Angel smiles and her wrinkles vanish and she pulls another Cuban from her purse. He lights up. The cab has taken on the many odors of driver and passenger and their shared products and Angel finds the mixed scent pleasurable. Smells are magnets to memories. They’re your best companions. The cab was reminiscent of the slow train from Wichita to New York when she was 12, before she knew that hope was a malleable commodity.
She’s reminded, too, of her psychiatrist’s office, his French cigarettes; a different
odor. The gamy scent of dark tobacco. Her last appointment, two weeks ago.

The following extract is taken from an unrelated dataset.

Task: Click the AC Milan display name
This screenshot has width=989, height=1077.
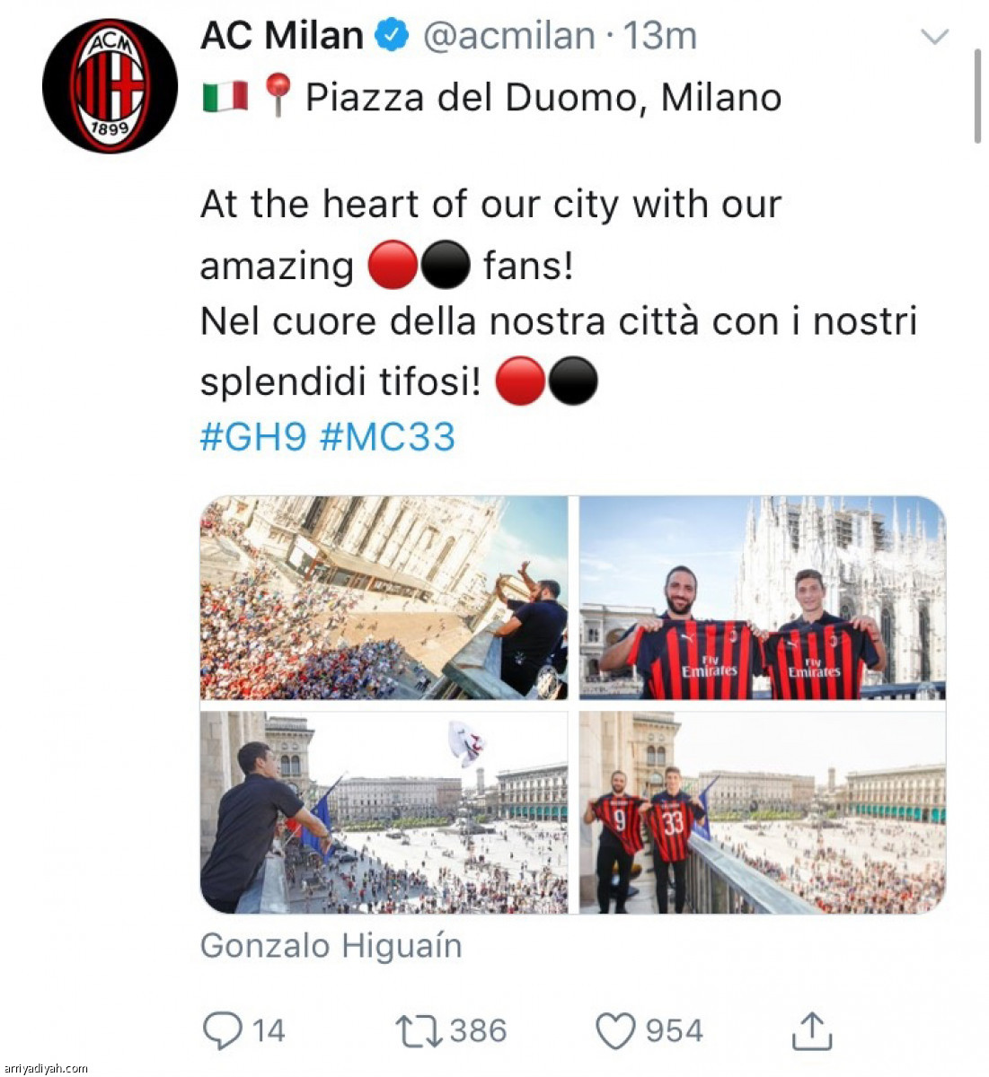Action: pyautogui.click(x=281, y=36)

“Where were you when the dream died?” the shrink had said, a bull-necked earnest physician.
“We did this before, Doc.”
“We’ll do it again, Miss Walker.” He inhaled the glamorous cigarette, and exhaled as he spoke. “You want to reconcile with your daughter. Take the first step.”
“I was on the Brooklyn Bridge throwing pennies into the water when the dream died. The pennies slapped the surface of the water, then sank into the muck.”
“So, what’s the dream?”
“I have no dream. It died with my husband.”
“You did once. Now, was it animal, vegetable, or mineral, this dream?”
“Animal, I think. It featured a group of mammals.”
“Family or friends?”
“Family.”
“Too many or too few?”
“Too few.”
“Day or night?”
“Night. Always night. I don’t want to talk about this anymore.”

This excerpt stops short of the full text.